## [Apply what you read]
[A] Answer these questions about the blog post on the writer's photographer grandfather, one answer per line, marked (i), (ii) and (iii) to match:
(i) What two jobs did the writer do while acting as a "secretary" at the mini-studio?
(ii) Which camera brand does the post name?
(iii) In what four kinds of containers does the writer keep photographs?
[B] Carry on the blog post about the writer's photographer grandfather, starting right after its last sentence.

## [Document excerpt]
# # #
Friday, May 24, 2013
When I was a little girl, my Grandpap was a professional photographer. He had a studio where people went and had their pictures made, but the greatest thing (at least, according to me), was that he traveled around and set up a mini-studio in the back of a grocery store or other mom & pop shop. I considered it to be great, because sometimes he would let me go with him and be kind of a secretary. Well, at least I thought of myself as a secretary. I guess I was more like the check-out clerk. I got to write up tickets and take people's money and real secretarial stuff like that.
Anyway, he would set up his little studio and families would dress in their absolute finest and come get their pictures taken. Little boys with freshly combed hair, little girls with frilly little dresses and patent leather shoes, dads with pressed shirts and moms (oh the moms!) dragging them all to the back of the store, cooing, coaxing, cajoling and sometimes carping their families into smiling for the camera. Grandpap was a genius at getting those smiles, too. It was just magical.
So, as you might guess, I'm no stranger to a camera. Growing up, I had my picture snapped more times than a teenage girl making duck faces in her bathroom mirror. In fact, I've never met a camera I didn't like. (I've seen some photos those cameras have spit out that perhaps I didn't care for, but we'll just blame those on the lighting.) Put a Nikon in front of me, and I just can't help myself but to tilt my head a little and break out into a grin.
More than being around cameras, I've also always been around photographs. Growing up, we always had photographs all over the house. Now that I'm the grown up, I take a lot of photos. I have boxes and books and envelopes and (now) files full of photographs. Photos of our kiddos, tons of pictures of Peanut, snapshots of my sister & brother when we were kids, pics of Ryan and me at just about everywhere we've ever been, photographs of friends, family, coworkers and schoolmates. I most likely have a picture of you.
# # #
## [Recorded information]
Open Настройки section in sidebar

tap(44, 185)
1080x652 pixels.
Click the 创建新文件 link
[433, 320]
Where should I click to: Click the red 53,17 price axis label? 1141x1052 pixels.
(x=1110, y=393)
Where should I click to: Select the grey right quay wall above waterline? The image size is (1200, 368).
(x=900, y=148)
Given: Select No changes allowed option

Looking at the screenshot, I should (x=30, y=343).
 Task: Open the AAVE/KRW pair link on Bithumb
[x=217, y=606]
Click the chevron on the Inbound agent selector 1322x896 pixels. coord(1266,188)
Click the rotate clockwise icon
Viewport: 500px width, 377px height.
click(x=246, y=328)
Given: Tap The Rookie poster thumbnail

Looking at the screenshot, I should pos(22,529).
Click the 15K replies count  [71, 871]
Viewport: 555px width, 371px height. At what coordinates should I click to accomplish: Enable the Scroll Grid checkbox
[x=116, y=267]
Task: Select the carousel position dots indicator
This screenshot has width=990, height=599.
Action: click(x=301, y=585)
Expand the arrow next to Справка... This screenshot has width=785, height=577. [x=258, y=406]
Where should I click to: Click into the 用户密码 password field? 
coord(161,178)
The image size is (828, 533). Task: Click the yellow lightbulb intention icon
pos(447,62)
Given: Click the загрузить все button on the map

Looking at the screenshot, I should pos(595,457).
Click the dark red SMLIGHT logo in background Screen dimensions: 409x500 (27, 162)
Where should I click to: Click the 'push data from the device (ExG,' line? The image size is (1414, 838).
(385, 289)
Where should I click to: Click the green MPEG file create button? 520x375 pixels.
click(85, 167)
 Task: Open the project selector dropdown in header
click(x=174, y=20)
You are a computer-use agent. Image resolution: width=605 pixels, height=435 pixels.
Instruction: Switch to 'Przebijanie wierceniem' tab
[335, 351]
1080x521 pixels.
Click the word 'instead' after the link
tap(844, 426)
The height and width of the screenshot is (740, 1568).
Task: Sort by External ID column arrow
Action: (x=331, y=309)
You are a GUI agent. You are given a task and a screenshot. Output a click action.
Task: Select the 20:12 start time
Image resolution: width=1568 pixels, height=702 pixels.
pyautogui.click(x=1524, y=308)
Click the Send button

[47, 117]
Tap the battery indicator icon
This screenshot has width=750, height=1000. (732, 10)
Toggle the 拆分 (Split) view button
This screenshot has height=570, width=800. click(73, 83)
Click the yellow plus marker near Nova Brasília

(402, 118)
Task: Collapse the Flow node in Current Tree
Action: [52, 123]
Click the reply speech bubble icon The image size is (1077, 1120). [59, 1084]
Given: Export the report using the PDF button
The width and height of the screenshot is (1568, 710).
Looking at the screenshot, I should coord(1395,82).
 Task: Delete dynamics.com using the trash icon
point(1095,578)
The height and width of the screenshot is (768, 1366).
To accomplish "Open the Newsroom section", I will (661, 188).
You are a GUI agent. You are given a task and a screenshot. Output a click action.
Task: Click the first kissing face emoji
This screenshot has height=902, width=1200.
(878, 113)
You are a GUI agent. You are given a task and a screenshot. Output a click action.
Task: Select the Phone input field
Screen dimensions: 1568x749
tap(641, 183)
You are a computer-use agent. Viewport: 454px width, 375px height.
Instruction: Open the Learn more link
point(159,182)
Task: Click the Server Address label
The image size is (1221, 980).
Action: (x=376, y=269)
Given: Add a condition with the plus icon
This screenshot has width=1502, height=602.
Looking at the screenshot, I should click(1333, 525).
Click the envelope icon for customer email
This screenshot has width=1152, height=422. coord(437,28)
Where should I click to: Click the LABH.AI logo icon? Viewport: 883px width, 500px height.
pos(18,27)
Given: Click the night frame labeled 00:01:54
# # #
## [Responses to the tasks]
[A]
(i) Writing up tickets and taking people's money.
(ii) Nikon.
(iii) Boxes, books, envelopes and files.

[B]
Until last week, I had never really given a second thought about submitting photos for something before. I mean, I've done it. I have rummaged through the boxes and files to find pictures for graduations, for weddings, for other presentations. I had the honor of helping Sweet Hubby Ryan's cousins, Dana and Susan, put a photo collage together when their sweet mother, Aunt Mary, passed away. (She wasn't a stranger to the camera either, I might add, lovingly). Even then, I didn't think about the gravity of it all. It never occurred to me that all those beautiful, funny, heartwarming pictures of Aunt Mary are all that there will ever be now. Thankfully, those sweet girls had plenty of options of their dear mother.
Last week, I was working on a presentation for our Relay For Life event. The plan was to show a series of photos of some cancer survivors and some who have lost their lives to cancer. (You can see it on our Relay For Life Facebook page if you want.) I got the photos from different people - from people on our planning committee, from team captains, from people I don't even know. The common thread that struck me was that someone thought "this picture" is the one photo that they could find that best represented their loved one.
I know that some of the people in those photos will have an opportunity for a do-over. Next year's picture might be completely different. Things change, people change, hairstyles change (especially for cancer survivors) and the next fun thing they do might result in a better photo opportunity.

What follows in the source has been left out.